Chart performance for "The Jean Genie"
| Chart (1972–1973) | Peak position |
|---|---|
| Australia (Kent Music Report) | 18 |
| Belgium (Ultratop 50 Flanders) | 26 |
| Belgium (Ultratop 50 Wallonia) | 7 |
| Canadian RPM Top Singles | 75 |
| France (SNEP) | 22 |
| Irish Singles Chart | 3 |
| Netherlands (Dutch Top 40) | 7 |
| Netherlands (Single Top 100) | 5 |
| Spanish Singles Chart | 8 |
| UK Singles (Official Charts) | 2 |
| UK (Melody Maker) | 1 |
| UK (NME) | 1 |
| US Billboard Hot 100 | 71 |
| West Germany (GfK) | 37 |

==Certifications==

Certifications for "The Jean Genie"
| Region | Certification | Certified units/sales |
| New Zealand (RMNZ) | Gold | 15,000^{‡} |
| United Kingdom (BPI) | Silver | 200,000^{‡} |
^{‡} Sales+streaming figures based on certification alone.

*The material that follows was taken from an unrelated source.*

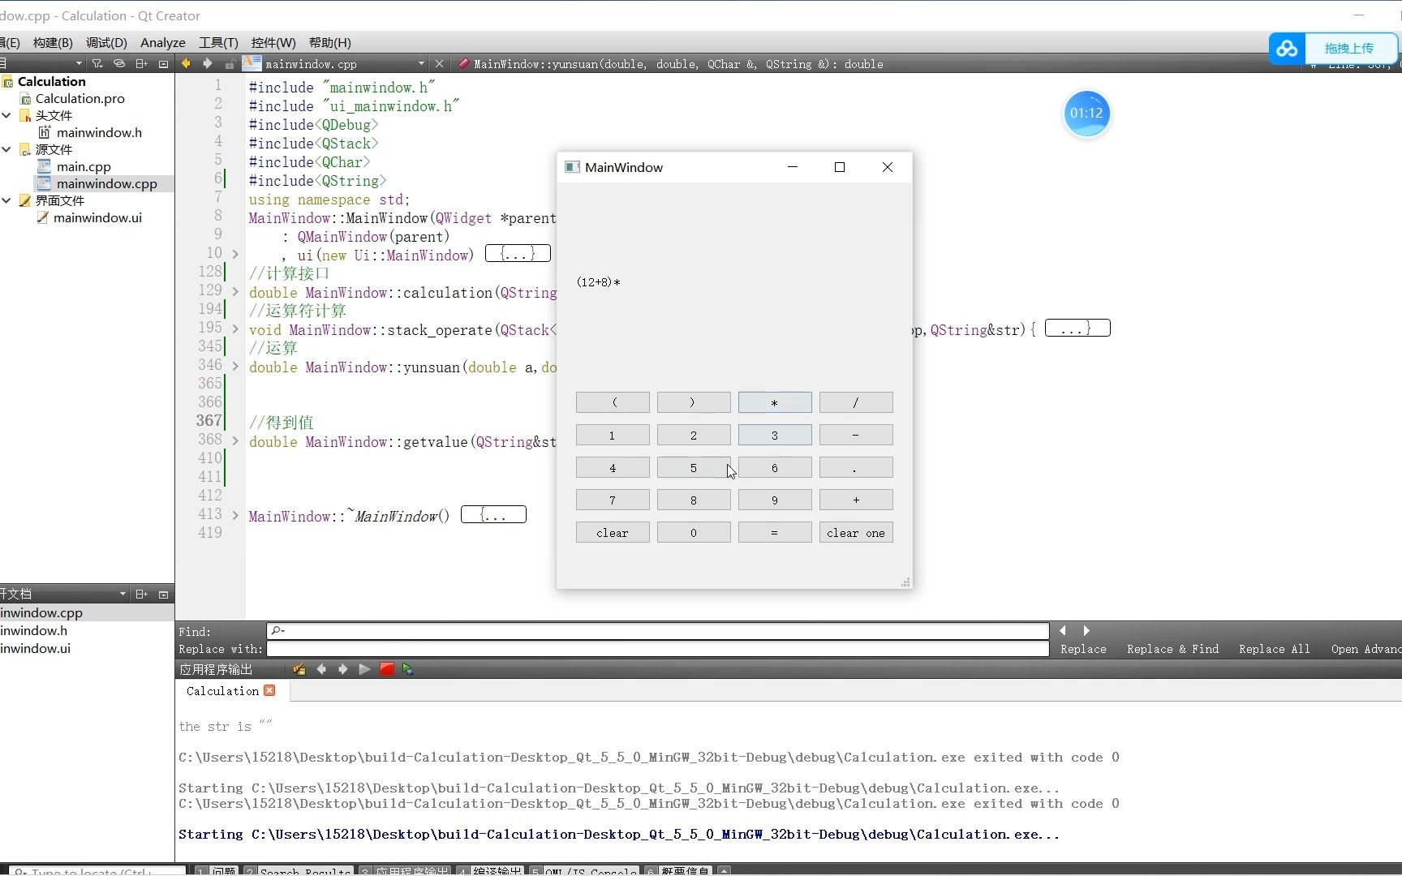The width and height of the screenshot is (1402, 876).
Task: Expand folded code at line 10
Action: coord(235,255)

==Appearances in popular culture==
- The song is featured in the BBC television series Life on Mars (named after a David Bowie song) and is mentioned by DCI Gene "the Gene Genie" Hunt, who periodically refers to himself as 'The Gene Genie'. In the episode "A Conflict of Interests" it is playing as they enter the club; in a later scene, while they escort Stephen Warren from his club, Sweet's "Block Buster!", with its comparable riff, is played. Hunt refers to himself as the Gene Genie more frequently in the sequel series, Ashes to Ashes (also named for a Bowie song) and his individual theme music on the latter programme is an instrumental version of "The Jean Genie" (retitled "Gene Genie"), created by series composer Edmund Butt.
- The song appears in Anton Corbijn's 2007 Ian Curtis biopic Control. In the film a young Curtis sings along to the song as it plays on a record player in his bedroom; the song continues to play as the scene changes to Curtis and Debbie going to a Bowie concert.